Il n'y a jamais eu dans la bouche de mes grands-parents des mots de haine, de violence, de revanche».

Un élément de «bonne moralité » qui aurait fort probablement plaidé en sa faveur aux yeux des autorités algériennes dans la procédure d'acquiescement pour l'entrée sur le territoire national, et ce d'autant que Patrick Bruel s'est toujours présenté comme étant «de la gauche humaniste, universaliste, pas séparatiste» et comme étant «un homme de paix» dont les positions, notamment par rapport au conflit arabo-israélien, lui ont d'ailleurs souvent valu les remarques -parfois violentes- d'une certaine communauté juive.

Après son petit périple à Tlemcen sur les traces de sa première enfance, l'artiste, auteur notamment de nombreux tubes, à l'image de «Casser la voix», «Qui a le droit», «J'te l'dis quand même» et «Au café des délices», devait se rendre hier vendredi à Oran.
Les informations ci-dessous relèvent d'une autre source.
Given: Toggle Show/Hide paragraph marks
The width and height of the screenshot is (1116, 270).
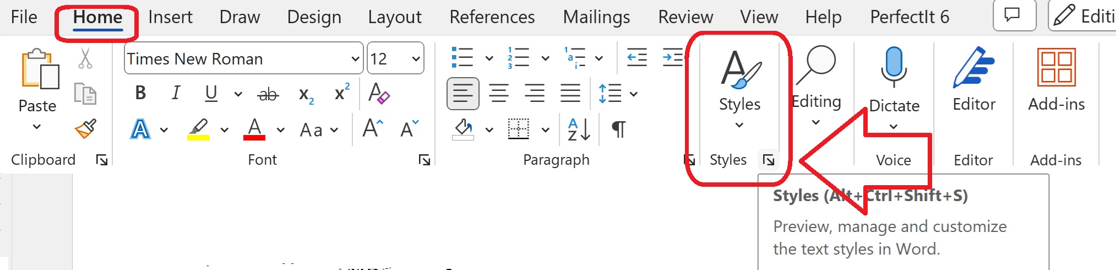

Il devait notamment visiter en fin d'après-midi la maison restaurée du célèbre créateur de mode Yves Saint-Laurent au quartier de Plateau Saint-Michel et le musée qui lui est annexé, installé au sein de l'hôtel ?Liberté' Oran du même mécène de l'art et de la culture, Mohamed Afane. Enfin, Patrick Bruel devra boucler son voyage de cinq jours en Algérie par la visite d'Alger, d'où il retournera en France.